Work task -> Determine which lines of the records include the word "computer", and copy them.

--- The data Enclosed Below ---

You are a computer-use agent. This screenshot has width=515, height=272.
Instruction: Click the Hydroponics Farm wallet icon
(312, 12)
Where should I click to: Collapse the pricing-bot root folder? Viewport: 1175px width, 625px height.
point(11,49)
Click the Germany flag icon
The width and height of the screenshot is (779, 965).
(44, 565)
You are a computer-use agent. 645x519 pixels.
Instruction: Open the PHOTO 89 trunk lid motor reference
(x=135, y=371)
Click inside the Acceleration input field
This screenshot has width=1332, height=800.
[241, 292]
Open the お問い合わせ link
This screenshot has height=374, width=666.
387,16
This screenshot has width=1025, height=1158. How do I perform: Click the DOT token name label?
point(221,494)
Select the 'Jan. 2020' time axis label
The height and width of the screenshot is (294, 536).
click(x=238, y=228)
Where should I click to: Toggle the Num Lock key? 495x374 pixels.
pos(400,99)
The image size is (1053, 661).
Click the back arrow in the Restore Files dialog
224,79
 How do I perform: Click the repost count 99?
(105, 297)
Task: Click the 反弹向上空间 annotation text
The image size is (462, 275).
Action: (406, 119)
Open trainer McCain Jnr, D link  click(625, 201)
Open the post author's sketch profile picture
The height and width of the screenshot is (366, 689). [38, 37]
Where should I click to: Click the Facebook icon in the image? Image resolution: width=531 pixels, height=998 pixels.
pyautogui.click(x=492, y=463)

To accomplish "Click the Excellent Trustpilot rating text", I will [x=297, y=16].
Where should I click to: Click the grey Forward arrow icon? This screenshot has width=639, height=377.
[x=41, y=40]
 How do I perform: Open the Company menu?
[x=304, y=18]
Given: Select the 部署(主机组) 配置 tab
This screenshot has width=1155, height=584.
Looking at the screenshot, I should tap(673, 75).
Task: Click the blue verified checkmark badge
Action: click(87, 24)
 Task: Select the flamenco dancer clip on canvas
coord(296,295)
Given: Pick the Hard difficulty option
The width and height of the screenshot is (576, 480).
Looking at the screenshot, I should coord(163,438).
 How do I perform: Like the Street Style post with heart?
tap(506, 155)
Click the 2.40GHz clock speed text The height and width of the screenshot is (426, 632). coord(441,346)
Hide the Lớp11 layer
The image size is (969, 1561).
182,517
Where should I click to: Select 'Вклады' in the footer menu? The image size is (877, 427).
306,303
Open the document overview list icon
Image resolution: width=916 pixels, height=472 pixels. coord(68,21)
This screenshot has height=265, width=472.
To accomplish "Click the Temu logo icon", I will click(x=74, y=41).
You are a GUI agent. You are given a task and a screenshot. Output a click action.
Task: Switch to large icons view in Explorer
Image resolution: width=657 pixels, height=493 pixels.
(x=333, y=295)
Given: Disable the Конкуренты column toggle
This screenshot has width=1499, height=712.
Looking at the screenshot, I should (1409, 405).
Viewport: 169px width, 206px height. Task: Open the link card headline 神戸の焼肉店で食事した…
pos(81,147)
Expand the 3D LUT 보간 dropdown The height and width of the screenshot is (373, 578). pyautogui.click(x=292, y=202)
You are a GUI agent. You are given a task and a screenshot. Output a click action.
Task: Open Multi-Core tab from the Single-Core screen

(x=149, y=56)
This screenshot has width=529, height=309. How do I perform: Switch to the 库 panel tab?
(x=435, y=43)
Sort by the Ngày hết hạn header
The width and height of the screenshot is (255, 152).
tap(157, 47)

--- End of Enclosed The data ---

Answer to the exercise ->
You are a computer-use agent. This screenshot has width=515, height=272.
You are a computer-use agent. 645x519 pixels.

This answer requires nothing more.